## [Your goal]
Rewrite the lines starting at the one that contains "Cooper’s Mini (515, 55)" and ending at the last line, both included, keeping the requests and scaling every coordinate in the answers by 1.05, with results rounded to whole numbers and halves rounded up. Leave all other numbers unchanged.

## [Available data]
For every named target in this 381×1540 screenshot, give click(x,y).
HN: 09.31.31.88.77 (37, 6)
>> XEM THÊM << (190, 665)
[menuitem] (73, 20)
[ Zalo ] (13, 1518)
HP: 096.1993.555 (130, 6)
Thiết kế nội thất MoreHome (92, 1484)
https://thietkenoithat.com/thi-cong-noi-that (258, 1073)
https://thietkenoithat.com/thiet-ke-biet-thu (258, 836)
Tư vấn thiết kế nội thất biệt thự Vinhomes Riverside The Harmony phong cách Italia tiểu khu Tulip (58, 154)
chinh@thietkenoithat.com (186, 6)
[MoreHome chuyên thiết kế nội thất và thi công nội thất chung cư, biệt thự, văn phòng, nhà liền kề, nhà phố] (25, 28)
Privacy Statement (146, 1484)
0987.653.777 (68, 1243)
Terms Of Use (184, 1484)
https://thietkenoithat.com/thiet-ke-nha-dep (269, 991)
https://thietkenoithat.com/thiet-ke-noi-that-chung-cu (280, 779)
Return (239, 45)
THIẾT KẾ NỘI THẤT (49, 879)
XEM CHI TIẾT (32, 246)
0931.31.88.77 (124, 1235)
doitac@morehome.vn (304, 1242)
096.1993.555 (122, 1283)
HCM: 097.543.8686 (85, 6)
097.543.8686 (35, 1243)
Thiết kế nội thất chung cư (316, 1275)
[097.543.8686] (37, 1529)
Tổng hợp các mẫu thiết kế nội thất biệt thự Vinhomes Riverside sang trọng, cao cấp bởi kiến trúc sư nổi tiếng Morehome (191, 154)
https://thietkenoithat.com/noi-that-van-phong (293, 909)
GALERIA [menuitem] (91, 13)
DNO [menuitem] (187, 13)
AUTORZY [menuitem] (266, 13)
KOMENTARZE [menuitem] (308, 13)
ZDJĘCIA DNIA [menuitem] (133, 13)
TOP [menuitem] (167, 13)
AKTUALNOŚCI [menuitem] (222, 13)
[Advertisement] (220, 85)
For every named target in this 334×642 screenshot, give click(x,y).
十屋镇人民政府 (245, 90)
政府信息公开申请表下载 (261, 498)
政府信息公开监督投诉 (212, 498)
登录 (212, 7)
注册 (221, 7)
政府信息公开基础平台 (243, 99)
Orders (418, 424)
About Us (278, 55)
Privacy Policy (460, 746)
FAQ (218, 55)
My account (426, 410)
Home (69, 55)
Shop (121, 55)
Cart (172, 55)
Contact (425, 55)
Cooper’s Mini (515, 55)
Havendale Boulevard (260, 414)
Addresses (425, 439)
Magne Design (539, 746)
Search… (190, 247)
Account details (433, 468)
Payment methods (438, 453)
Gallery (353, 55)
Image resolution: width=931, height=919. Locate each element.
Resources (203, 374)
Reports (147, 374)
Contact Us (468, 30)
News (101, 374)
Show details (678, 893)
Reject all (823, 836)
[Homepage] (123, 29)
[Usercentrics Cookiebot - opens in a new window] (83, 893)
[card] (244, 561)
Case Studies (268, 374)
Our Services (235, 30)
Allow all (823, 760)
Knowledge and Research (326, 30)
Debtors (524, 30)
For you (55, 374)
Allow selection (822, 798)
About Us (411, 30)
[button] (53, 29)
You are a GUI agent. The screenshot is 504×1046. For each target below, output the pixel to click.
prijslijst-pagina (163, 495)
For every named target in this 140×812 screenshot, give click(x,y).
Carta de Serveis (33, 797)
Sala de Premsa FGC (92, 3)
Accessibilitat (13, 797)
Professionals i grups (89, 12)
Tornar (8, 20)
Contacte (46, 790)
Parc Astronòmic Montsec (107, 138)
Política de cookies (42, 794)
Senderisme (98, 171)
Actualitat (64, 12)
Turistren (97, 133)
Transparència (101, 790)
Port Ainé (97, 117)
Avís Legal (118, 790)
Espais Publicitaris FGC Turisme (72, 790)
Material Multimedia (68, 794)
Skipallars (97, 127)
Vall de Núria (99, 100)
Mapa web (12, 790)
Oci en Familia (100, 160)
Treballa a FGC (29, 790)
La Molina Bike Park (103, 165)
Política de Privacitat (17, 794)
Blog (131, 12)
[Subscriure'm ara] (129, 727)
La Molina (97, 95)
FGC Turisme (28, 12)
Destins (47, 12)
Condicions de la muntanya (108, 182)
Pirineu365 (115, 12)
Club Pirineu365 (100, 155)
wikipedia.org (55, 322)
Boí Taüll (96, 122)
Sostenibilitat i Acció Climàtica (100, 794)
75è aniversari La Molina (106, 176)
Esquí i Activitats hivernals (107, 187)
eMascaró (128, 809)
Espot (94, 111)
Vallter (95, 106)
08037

## [Answer to the problem]
Cooper’s Mini (541, 58)
Havendale Boulevard (273, 435)
Addresses (446, 461)
Magne Design (566, 783)
Search… (200, 259)
Account details (455, 491)
Payment methods (460, 476)
Gallery (371, 58)
Image resolution: width=931, height=919. Locate each element.
Resources (213, 393)
Reports (154, 393)
Contact Us (491, 32)
News (106, 393)
Show details (712, 938)
Reject all (864, 878)
[Homepage] (129, 30)
[Usercentrics Cookiebot - opens in a new window] (87, 938)
[card] (256, 589)
Case Studies (281, 393)
Our Services (247, 32)
Allow all (864, 798)
Knowledge and Research (342, 32)
Debtors (550, 32)
For you (58, 393)
Allow selection (863, 838)
About Us (432, 32)
[button] (56, 30)
You are a GUI agent. The screenshot is 504×1046. For each target below, output the pixel to click.
prijslijst-pagina (171, 520)
For every named target in this 140×812 screenshot, give click(x,y).
Carta de Serveis (35, 837)
Sala de Premsa FGC (97, 3)
Accessibilitat (14, 837)
Professionals i grups (93, 13)
Tornar (8, 21)
Contacte (48, 830)
Parc Astronòmic Montsec (112, 145)
Política de cookies (44, 834)
Senderisme (103, 180)
Actualitat (67, 13)
Turistren (102, 140)
Transparència (106, 830)
Port Ainé (102, 123)
Avís Legal (124, 830)
Espais Publicitaris FGC Turisme (76, 830)
Material Multimedia (71, 834)
Skipallars (102, 133)
Vall de Núria (104, 105)
Mapa web (13, 830)
Oci en Familia (105, 168)
Treballa a FGC (30, 830)
La Molina Bike Park (108, 173)
Política de Privacitat (18, 834)
Blog (138, 13)
[Subscriure'm ara] (135, 763)
La Molina (102, 100)
FGC Turisme (29, 13)
Destins (49, 13)
Condicions de la muntanya (113, 191)
Pirineu365 (121, 13)
Club Pirineu365 (105, 163)
wikipedia.org (58, 338)
Boí Taüll (101, 128)
Sostenibilitat i Acció Climàtica (105, 834)
75è aniversari La Molina (111, 185)
Esquí i Activitats hivernals (112, 196)
eMascaró (134, 849)
Espot (99, 117)
Vallter (100, 111)
08037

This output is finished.